In order to adhere to corporation-wide policies of camera absence in electronic devices, Motorola released a non-camera version of the i930 called the i920 sometime in February. While the technology on both the i920 and the i930 are considered to be obsolete by some, the pricing map is as follows:

Phone Make and Model 2-Year Pricing 1-Year Pricing MSRP
Motorola i930 $349.99 $429.99 $499.99
Motorola i920 $324.99 $399.99 $474.99

The 2-year agreement price is available to new Nextel subscribers, as well as all current Nextel subscribers, which is specifically outlined in the Nextel Upgrade Frequency Policy Pages. Firm-related incentives, Equipment/Phone exemptions, and other perks may be given at the discretion of Sprint Nextel. The following firms currently have Equipment/Phones exempt from the NUFP plus Two-Year Incentives:

Nextel's Upgrade Frequency Policy (UFP) was enacted in February 2005 so that existing customers could not buy inexpensive phones for the low 2-year contract price (free in the case of the i205) and then resell them.

Known criticisms[edit]

The phone has been criticized for its lack of Bluetooth, long delay to release, the lack of Motorola's MotoTalk-branded Off-Network Walkie-Talkie and its use of Windows Mobile 2003 over Windows Mobile 5.0 as well as not being upgradeable to that version. Many also ciritcize the i930 and i920 as having WiDEN support built-in, but inactive when shipped to the consumer. Those who have unlocked the WiDEN capabilities upon first release were mortified to find Sprint shutting down the WiDEN service from the NEXTEL towers when rebanding began in the 800 MHz frequencies used by NEXTEL handsets. Sprint's explanation was that they needed to regain the channels used by WiDEN to support cellular calls during the rebanding. Those markets who have had their rebanding completed have yet to see WiDEN services restored to the towers in their areas.

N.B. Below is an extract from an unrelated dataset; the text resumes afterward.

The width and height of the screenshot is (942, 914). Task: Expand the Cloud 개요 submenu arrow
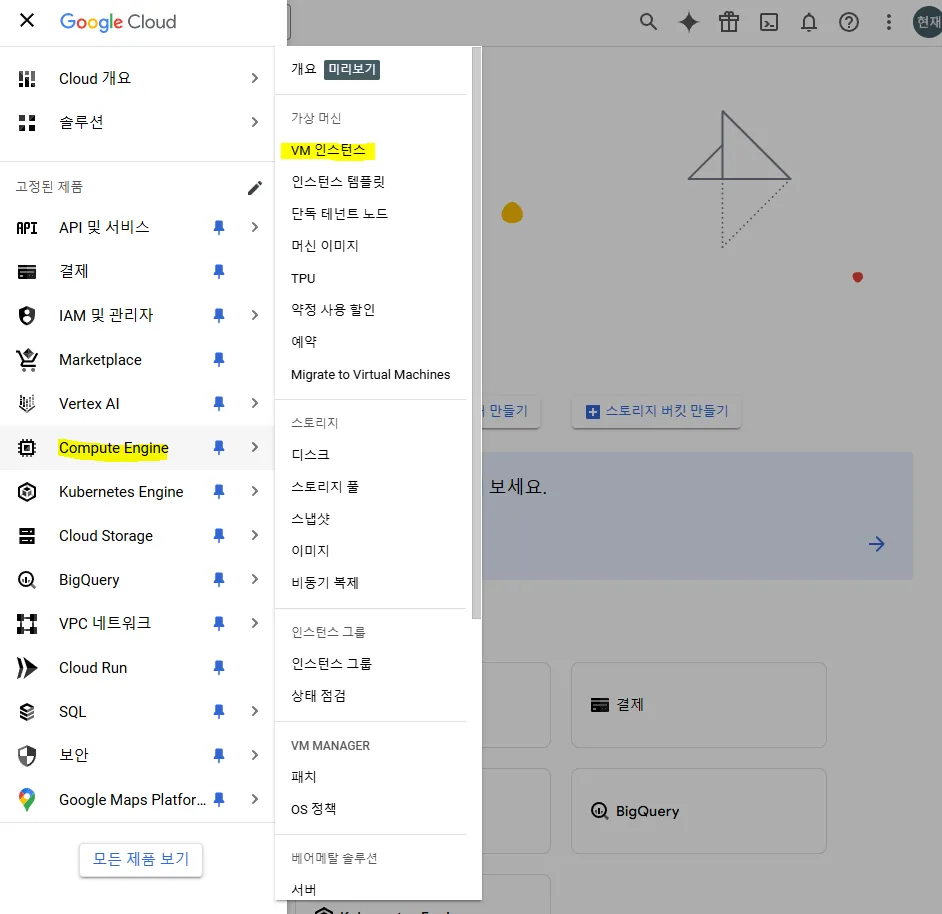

Motorola has stated in their FAQ page that the i930 cannot use SDIO Cards nor can it be upgraded to Windows Mobile 2005 no matter the cause. [5]

Application lockup controversy[edit]

Application-minded experts heavily criticised the Motorola i930 for the following reasons:

  • Application-Locking—The Motorola i930 could only install smartphone applications digitally signed and/or authorized by Sprint Nextel. Other Applications which are "Windows Mobile-Neutral" are likely to fail.
  • Installation Issues—An application that is digitally approved by Sprint Nextel can also fail to install.

An online petition was started and some owners checked into the possibility of a class action lawsuit because the application locked phone would not perform as advertised. This controversy became less important when some creative forum members came up with a program called NUNLOCK [6] to decertify and fix common issues with the i930.

NOTE: All criticisms and rumors pertaining to the Motorola i930 can be found at either the iDEN Custom, Dave's PDA, The Howard Forums, or the iDEN Insider websites, though criticisms are not yet final as of right now.

Likely market[edit]

Being an "All-in-One" Nextel Phone with iDEN, WiDEN, and GSM in one, both the i920 and the i930 are targeted mainly to executives who require one single number to be used anywhere in the world where there is a GSM network, it also has the benefit of using Microsoft Outlook to synchronize schedules and meeting information.

Furthermore, the i920 is targeted towards segments in which its upper management wants its subordinates to have a smartphone, but without a camera, since a camera is likely to pose security risks.